Volviendo a Velázquez, diría que se compromete con la pintura que efectivamente hace
(y no con la que iba a hacer, con la que debería hacer o con la que le pedían que hiciese)
porque, la propia atención al ejercicio mismo del pintar provocada, vamos a suponer que,
por el cansancio y la desgana, o por cierta rabia y cierto hartazgo de las condiciones de su
época, le han permitido ver como posible resultado algo que, hasta ese momento, sólo
era materia desorganizada. Lo que se trata de repetir no son procedimientos, gestos,
maneras o resultados, sino la apertura y la atención a aquello que, estando ahí, obviamos,
rechazamos o naturalizamos. El objetivo de esa repetición sería llegar a ver lo que no
vemos, asumir lo subjetivo sin desdoblamientos, sin colocarnos en otra posición que no
sea la propia, la cual paradójicamente, es más postura que posición, en el sentido de que
no es determinable antes de que suceda, sino algo adoptado por y adaptado al motivo.
El ejercicio para el que, así entendido, no hay fórmula posible, sería el esfuerzo continuo
por alcanzar esa disposición. Esfuerzo que, desde mi punto de vista, no debe llegar
después del aprendizaje del oficio entendido según la premisa académica del “primero
aprende y luego exprésate”. Porque si el oficio, tal y como aquí lo planteo, integra la
renuncia al propio oficio, su aprendizaje deberá contemplar desde el principio esa
posibilidad.
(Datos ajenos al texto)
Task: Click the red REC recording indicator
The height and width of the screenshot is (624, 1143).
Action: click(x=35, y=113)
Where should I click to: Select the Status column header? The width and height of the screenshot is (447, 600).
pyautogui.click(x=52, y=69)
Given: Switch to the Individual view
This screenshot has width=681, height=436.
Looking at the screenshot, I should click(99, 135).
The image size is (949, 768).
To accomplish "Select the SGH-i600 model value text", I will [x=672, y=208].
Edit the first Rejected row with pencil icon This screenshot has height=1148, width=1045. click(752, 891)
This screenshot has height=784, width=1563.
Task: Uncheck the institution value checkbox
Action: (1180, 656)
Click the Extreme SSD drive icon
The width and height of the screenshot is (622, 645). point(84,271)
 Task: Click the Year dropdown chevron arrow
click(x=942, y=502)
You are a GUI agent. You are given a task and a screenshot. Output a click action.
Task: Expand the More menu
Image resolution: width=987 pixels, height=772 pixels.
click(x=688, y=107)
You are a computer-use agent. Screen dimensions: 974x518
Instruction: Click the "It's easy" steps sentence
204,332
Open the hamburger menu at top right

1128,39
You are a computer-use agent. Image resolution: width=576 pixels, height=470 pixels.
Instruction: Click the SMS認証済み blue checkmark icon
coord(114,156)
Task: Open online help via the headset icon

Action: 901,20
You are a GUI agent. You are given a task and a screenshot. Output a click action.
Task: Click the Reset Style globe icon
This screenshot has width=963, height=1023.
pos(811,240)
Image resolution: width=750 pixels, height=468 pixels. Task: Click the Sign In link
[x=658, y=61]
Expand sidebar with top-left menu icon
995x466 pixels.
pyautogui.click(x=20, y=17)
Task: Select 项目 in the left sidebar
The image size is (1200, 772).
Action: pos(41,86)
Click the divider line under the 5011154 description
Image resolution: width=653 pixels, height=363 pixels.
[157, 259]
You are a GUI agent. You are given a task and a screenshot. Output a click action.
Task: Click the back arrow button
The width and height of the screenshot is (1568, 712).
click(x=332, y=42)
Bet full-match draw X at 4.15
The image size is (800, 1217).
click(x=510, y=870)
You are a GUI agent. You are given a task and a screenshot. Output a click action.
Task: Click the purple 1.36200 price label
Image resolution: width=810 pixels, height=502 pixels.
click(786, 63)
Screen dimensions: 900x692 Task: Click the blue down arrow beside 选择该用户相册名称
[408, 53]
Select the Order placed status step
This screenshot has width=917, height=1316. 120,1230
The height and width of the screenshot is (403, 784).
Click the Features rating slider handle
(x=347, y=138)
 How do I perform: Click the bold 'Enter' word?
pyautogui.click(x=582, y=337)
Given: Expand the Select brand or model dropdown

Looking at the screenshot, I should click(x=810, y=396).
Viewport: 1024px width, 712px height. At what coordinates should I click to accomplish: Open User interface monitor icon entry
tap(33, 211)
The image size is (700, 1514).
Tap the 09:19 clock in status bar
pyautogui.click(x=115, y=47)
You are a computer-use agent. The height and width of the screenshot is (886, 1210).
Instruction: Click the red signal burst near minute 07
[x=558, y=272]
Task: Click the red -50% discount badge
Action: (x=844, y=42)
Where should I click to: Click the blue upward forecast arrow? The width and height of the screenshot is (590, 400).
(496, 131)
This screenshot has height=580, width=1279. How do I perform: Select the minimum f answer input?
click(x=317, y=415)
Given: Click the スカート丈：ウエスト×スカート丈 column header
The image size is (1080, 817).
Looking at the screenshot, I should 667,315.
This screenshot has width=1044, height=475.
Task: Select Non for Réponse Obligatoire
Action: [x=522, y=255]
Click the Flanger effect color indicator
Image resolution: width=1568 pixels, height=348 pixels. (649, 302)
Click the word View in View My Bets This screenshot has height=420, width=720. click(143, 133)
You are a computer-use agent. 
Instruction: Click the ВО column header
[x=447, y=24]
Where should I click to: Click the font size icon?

Mientras se repite lo que la tradición aporta, se ha de repetir
simultáneamente su puesta en cuestión. Como dice René Passeron, la pintura es una
práctica estructuralmente perturbada [7], porque lleva implícito un componente de
negatividad hacia sí misma.
“Ver lo que no vemos, y que ni siquiera vemos que no vemos” [8], es el objetivo de todo
ejercicio. Por eso el compromiso subjetivo se alcanza, no a partir de una atención
focalizada en lo propio, sino en el exterior de uno mismo. Dice Cezanne: “[el pintor]
debe hacer callar en él todas las voces de los prejuicios, olvidar, olvidar, hacer el silencio,
ser un eco perfecto” [9].
Ese es, al fín y al cabo, el destino final de todo ejercicio, de todo compromiso: apuntar,
técnicamente, a la importancia suprema del mundo, de las cosas, de lo exterior y, a la vez,
al reconocimiento de la falta de significado de nuestra existencia.